■ **REQUIRED TASK**:
Format the lines from the one containing "Click the 客服QQ" through the last line as a JSON list of strings, one string per line, leaving out any blank lines.

####################

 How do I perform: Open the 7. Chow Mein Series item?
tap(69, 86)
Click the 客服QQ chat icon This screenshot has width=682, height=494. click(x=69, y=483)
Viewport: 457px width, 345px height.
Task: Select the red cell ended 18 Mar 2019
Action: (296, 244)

####################

■ **EXERCISE RESPONSE**:
[
  "Click the 客服QQ chat icon This screenshot has width=682, height=494. click(x=69, y=483)",
  "Viewport: 457px width, 345px height.",
  "Task: Select the red cell ended 18 Mar 2019",
  "Action: (296, 244)"
]